# bopmalaga.es/buscar.php website help anyone please?



## coldinengland (Mar 28, 2014)

Hello All

A friend of mine has some money he wants to gamble on a property in the South of Spain. He seems to think the bottom is in. Maybe he is right.

He has asked me to help him find a bargain. He went down to Malaga recently but was very turned off by the agents he met. It’s not appropriate to repeat his words! But to cut a long story short he felt like he was being “bate and switched” away from properties he had researched into properties that he perceived were overpriced.
He is interested in a repossession/bank deal, but he does not require a mortgage. 

We have both studied the repossession process from the IMS mortgages PDF document.

He wants me to research how many properties have been repossessed and how many properties will be repossessed soon.

I have been trying to use this website

bopmalaga.es/buscar.php

I just want to search how many properties have been in court for repossession say this year, and how many of those are ones owned by foreigners (like people with a nie number). Am I looking in the right place? 

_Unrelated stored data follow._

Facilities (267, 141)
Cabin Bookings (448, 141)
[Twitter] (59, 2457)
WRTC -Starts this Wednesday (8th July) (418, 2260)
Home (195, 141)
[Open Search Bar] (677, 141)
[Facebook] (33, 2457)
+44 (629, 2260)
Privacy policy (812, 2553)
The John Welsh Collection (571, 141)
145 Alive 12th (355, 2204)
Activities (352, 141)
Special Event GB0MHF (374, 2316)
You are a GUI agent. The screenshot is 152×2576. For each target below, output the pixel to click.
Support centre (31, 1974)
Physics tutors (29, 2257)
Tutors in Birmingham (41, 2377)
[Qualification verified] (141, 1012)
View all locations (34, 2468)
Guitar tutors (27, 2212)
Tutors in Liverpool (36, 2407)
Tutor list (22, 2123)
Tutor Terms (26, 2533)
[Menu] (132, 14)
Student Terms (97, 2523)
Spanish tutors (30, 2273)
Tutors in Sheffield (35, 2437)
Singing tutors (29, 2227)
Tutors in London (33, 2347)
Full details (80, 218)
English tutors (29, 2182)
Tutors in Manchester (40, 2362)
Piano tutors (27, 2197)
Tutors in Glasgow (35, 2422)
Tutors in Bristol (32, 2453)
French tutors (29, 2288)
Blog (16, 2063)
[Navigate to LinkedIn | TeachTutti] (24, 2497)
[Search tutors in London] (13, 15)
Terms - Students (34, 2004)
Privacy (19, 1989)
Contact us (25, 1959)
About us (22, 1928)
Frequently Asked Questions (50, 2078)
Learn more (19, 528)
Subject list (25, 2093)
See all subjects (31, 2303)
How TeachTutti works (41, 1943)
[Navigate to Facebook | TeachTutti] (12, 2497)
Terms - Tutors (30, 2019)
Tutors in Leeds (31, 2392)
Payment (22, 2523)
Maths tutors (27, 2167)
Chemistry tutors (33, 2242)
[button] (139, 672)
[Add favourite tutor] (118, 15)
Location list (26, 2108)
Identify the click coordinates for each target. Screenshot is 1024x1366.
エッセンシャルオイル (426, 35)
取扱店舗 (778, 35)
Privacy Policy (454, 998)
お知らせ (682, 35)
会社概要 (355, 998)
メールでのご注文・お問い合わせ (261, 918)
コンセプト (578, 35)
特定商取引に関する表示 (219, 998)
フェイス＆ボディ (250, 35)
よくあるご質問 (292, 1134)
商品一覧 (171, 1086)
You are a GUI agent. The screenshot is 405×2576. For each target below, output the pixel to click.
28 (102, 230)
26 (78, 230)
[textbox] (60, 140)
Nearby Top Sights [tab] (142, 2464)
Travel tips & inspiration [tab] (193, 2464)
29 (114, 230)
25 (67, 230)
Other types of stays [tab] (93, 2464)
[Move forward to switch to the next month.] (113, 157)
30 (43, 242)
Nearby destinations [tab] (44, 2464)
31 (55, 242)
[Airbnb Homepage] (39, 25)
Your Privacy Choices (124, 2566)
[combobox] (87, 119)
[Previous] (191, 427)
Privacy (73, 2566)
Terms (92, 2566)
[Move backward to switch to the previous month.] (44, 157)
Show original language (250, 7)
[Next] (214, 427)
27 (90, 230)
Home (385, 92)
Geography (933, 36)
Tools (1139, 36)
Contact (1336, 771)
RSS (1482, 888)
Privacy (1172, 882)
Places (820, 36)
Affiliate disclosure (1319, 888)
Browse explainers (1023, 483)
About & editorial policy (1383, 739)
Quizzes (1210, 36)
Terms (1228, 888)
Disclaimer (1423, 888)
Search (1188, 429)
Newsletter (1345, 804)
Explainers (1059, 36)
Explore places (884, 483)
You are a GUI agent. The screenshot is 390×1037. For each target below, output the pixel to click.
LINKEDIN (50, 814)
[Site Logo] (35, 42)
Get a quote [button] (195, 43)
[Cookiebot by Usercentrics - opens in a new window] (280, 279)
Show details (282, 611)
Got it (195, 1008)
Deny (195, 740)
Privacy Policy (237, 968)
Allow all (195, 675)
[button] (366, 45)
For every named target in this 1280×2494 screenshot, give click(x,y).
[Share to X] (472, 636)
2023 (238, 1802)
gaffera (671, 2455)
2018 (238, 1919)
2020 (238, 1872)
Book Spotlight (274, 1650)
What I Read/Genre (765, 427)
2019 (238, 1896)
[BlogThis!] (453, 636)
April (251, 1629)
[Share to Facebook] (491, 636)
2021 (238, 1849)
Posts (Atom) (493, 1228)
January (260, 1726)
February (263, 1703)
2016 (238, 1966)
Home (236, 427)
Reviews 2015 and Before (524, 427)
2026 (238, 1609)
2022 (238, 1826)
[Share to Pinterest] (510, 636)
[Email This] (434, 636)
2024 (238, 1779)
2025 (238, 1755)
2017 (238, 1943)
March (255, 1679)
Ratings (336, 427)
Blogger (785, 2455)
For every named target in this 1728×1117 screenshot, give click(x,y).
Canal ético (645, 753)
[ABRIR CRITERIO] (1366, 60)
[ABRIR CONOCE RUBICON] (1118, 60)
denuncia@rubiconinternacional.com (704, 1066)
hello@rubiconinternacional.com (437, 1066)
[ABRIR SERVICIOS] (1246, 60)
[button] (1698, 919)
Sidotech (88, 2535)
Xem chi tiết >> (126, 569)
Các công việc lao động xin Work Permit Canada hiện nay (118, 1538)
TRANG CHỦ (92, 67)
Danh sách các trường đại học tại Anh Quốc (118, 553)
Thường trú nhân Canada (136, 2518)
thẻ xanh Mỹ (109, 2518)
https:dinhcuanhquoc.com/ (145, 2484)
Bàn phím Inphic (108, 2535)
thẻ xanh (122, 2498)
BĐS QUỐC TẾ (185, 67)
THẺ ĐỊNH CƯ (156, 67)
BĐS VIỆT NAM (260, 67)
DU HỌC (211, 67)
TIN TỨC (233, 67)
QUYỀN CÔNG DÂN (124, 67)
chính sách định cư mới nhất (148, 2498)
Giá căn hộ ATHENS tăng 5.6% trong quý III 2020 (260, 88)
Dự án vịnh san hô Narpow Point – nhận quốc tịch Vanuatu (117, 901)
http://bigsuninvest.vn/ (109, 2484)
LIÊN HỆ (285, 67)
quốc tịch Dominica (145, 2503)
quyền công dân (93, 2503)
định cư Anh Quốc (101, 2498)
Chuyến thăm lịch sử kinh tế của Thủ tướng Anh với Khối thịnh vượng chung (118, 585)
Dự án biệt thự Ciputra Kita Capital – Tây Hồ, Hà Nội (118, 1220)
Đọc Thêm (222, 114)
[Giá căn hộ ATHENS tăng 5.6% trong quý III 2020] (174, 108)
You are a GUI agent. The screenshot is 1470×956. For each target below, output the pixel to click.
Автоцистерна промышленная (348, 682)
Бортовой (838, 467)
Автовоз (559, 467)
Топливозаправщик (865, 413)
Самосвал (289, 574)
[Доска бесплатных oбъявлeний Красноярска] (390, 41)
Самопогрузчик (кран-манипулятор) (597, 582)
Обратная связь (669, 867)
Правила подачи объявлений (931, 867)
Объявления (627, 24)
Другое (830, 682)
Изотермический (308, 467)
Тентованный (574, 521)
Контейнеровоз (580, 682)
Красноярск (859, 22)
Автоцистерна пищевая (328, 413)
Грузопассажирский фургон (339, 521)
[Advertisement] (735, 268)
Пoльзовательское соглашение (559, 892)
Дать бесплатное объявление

My friend is a facts and figures guy and he’s not into opinion/politically motivated massaged figures generated by people with an agenda!

Thanks in advance 

Thomas


----------



## Pesky Wesky (May 10, 2009)

coldinengland said:


> Hello All
> 
> A friend of mine has some money he wants to gamble on a property in the South of Spain. He seems to think the bottom is in. Maybe he is right.
> 
> ...


The Boletin oficial is published daily by the government so a more official source you couldn't get. However not politically motivated or massaged??? It's published by the government.
If you want to find repossessed properties why don't you get in touch with the banks? Google (Google.es) propiedad recuperada banco España and see what comes up.


----------



## thrax (Nov 13, 2008)

The banks are the best bet since they do not wish to hold on to repossessed properties. I have heard of many very good bargains through the banks.


----------



## mrypg9 (Apr 26, 2008)

thrax said:


> The banks are the best bet since they do not wish to hold on to repossessed properties. I have heard of many very good bargains through the banks.


Every time I deposit large sums in BS I get offered rep properties I don't want.

PS to OP. It's cold in Spain too!


----------